Stated problem
Rewrite the rows from the line with "Image resolution: width=1556" to the line with "Action: (319, 49)", replacing "Screen dimensions" with "Display size" and leaving everything else unchanged.

(Lines of data)
■ ■ ■ ■ ■ ■ ■
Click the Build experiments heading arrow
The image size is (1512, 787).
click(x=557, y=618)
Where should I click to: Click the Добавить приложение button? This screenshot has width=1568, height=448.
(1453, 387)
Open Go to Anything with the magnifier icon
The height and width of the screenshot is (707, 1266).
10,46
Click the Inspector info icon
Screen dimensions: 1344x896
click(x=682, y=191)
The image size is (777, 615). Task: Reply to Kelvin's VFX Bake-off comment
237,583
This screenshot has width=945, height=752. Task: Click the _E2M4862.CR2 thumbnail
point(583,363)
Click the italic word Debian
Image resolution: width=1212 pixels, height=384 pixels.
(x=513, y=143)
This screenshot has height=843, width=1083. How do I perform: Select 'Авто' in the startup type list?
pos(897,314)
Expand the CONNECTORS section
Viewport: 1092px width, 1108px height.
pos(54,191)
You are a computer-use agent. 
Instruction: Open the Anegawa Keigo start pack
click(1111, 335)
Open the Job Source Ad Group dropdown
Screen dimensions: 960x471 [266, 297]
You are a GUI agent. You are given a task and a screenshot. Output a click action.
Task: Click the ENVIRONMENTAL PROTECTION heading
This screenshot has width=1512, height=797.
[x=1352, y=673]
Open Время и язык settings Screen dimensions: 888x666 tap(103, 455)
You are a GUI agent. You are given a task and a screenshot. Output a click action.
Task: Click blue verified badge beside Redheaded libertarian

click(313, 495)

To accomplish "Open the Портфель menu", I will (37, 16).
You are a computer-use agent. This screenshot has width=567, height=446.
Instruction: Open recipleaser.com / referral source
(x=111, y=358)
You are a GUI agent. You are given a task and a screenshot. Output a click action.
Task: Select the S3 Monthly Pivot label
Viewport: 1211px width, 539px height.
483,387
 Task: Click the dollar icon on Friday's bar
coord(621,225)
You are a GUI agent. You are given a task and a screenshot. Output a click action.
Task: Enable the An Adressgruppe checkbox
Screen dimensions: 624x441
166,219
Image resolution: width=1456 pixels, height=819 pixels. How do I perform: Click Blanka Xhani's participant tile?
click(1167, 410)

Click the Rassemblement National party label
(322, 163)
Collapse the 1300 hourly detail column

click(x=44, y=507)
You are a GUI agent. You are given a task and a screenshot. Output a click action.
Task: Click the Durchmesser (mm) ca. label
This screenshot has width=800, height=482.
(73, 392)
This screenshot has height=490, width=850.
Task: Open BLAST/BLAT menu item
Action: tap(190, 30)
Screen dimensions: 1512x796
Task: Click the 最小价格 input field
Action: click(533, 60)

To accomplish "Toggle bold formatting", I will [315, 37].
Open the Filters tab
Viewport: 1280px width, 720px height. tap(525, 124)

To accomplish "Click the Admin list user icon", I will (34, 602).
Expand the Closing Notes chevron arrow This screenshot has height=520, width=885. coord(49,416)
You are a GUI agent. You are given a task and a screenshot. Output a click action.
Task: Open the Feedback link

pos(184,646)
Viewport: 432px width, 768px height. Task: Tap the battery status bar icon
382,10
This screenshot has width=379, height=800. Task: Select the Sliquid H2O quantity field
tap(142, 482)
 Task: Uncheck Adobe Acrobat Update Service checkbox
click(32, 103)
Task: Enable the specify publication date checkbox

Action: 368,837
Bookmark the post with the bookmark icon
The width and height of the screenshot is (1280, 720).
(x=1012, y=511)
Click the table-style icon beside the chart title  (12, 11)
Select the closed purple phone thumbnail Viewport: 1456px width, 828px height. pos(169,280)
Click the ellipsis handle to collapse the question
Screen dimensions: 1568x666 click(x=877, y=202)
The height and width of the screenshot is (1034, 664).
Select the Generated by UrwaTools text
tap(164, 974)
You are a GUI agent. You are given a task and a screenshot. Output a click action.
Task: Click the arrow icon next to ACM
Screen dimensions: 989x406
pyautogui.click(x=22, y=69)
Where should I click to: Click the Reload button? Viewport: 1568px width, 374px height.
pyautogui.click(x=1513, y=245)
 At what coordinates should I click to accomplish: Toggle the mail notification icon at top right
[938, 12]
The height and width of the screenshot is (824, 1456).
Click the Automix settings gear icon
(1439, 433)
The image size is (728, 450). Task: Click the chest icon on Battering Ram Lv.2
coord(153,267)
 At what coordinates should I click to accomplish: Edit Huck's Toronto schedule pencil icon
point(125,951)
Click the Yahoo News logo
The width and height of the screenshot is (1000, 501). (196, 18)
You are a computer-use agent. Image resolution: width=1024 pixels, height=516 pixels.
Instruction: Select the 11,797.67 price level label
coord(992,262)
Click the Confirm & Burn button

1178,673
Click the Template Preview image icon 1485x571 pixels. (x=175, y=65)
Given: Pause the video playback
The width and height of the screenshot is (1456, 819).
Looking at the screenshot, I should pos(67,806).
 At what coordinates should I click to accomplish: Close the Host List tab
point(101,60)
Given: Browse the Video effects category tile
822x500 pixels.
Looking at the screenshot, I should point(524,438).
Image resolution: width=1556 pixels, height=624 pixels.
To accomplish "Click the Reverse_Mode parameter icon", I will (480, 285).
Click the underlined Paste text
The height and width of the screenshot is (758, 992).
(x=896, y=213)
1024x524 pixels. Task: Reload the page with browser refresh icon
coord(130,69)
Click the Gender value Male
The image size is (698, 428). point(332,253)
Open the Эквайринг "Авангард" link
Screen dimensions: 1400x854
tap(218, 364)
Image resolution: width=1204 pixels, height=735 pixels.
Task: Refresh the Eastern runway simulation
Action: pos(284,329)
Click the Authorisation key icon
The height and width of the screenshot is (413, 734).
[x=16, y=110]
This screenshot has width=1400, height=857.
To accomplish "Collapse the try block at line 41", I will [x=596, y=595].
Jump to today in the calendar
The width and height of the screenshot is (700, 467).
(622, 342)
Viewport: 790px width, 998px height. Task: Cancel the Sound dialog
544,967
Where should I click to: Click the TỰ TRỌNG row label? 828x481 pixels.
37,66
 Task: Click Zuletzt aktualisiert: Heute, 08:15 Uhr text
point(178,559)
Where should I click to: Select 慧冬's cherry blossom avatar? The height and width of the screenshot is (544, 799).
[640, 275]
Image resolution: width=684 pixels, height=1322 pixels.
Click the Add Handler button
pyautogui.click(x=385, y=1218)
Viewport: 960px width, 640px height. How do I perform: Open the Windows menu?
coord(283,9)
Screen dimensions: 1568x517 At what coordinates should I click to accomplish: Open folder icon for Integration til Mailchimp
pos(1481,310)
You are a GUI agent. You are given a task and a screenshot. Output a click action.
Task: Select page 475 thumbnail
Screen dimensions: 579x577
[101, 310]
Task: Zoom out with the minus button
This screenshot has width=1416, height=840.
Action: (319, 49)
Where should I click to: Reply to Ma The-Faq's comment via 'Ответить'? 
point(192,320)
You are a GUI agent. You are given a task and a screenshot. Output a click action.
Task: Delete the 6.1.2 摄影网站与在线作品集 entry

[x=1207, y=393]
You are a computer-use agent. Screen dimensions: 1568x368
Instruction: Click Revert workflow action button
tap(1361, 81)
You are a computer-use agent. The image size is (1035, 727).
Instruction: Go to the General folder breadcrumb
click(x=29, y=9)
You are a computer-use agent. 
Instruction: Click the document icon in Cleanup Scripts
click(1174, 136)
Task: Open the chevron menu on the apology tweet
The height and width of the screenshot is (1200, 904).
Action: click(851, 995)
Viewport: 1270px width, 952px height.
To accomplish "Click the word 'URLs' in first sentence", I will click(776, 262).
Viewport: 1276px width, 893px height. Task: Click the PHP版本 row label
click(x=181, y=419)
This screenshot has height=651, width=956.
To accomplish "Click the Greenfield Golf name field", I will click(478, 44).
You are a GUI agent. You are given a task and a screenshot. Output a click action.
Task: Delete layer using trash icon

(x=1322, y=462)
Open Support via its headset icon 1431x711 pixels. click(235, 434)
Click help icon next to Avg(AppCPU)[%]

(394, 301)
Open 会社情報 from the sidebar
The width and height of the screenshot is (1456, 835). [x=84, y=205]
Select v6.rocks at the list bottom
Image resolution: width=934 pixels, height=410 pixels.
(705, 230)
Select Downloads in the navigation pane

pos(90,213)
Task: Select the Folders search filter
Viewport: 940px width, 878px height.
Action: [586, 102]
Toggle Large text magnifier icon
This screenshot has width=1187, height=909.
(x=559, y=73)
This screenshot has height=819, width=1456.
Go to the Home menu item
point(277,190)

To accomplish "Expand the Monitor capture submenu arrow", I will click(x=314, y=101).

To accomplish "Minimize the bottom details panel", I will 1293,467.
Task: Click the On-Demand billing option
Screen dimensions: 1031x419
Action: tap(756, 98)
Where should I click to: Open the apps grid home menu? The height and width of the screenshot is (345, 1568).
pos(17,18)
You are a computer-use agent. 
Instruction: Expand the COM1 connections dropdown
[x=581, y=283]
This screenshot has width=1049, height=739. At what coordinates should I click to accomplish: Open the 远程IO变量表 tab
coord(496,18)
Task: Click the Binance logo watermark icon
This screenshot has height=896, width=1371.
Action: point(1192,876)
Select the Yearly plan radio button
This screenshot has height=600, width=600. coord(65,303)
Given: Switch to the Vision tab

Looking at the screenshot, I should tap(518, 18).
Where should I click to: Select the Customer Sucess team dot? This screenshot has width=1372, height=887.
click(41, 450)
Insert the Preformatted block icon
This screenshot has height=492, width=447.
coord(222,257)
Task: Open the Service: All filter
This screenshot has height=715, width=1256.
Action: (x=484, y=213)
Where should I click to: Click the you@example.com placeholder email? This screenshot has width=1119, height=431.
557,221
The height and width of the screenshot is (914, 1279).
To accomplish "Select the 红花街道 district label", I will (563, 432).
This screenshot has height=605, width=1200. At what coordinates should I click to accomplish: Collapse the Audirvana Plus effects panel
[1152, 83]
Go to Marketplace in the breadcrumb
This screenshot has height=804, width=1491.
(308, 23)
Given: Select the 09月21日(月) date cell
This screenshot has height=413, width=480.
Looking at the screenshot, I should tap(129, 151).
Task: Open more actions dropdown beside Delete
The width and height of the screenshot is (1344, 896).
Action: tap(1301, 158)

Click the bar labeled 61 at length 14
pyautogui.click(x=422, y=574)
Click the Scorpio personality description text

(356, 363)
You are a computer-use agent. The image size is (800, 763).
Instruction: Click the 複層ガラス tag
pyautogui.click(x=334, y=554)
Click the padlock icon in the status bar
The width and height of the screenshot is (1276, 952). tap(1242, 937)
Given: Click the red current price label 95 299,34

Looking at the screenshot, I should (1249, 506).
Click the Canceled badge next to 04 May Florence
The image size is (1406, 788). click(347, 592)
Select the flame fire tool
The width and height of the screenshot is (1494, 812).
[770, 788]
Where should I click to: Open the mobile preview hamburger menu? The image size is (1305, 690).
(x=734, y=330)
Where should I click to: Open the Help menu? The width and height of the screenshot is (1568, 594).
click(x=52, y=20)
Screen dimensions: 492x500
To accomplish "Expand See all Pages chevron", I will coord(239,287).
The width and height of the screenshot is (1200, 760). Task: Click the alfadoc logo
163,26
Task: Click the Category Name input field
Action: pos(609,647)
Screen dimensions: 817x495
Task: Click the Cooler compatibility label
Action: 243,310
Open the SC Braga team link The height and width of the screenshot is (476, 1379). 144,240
■ ■ ■ ■ ■ ■ ■
Exercise solution
Image resolution: width=1556 pixels, height=624 pixels.
To accomplish "Click the Reverse_Mode parameter icon", I will (480, 285).
Click the underlined Paste text
The height and width of the screenshot is (758, 992).
(x=896, y=213)
1024x524 pixels. Task: Reload the page with browser refresh icon
coord(130,69)
Click the Gender value Male
The image size is (698, 428). point(332,253)
Open the Эквайринг "Авангард" link
Display size: 1400x854
tap(218, 364)
Image resolution: width=1204 pixels, height=735 pixels.
Task: Refresh the Eastern runway simulation
Action: pos(284,329)
Click the Authorisation key icon
The height and width of the screenshot is (413, 734).
[x=16, y=110]
This screenshot has width=1400, height=857.
To accomplish "Collapse the try block at line 41", I will [x=596, y=595].
Jump to today in the calendar
The width and height of the screenshot is (700, 467).
(622, 342)
Viewport: 790px width, 998px height. Task: Cancel the Sound dialog
544,967
Where should I click to: Click the TỰ TRỌNG row label? 828x481 pixels.
37,66
 Task: Click Zuletzt aktualisiert: Heute, 08:15 Uhr text
point(178,559)
Where should I click to: Select 慧冬's cherry blossom avatar? The height and width of the screenshot is (544, 799).
[640, 275]
Image resolution: width=684 pixels, height=1322 pixels.
Click the Add Handler button
pyautogui.click(x=385, y=1218)
Viewport: 960px width, 640px height. How do I perform: Open the Windows menu?
coord(283,9)
Display size: 1568x517 At what coordinates should I click to accomplish: Open folder icon for Integration til Mailchimp
pos(1481,310)
You are a GUI agent. You are given a task and a screenshot. Output a click action.
Task: Select page 475 thumbnail
Display size: 579x577
[101, 310]
Task: Zoom out with the minus button
This screenshot has width=1416, height=840.
Action: (319, 49)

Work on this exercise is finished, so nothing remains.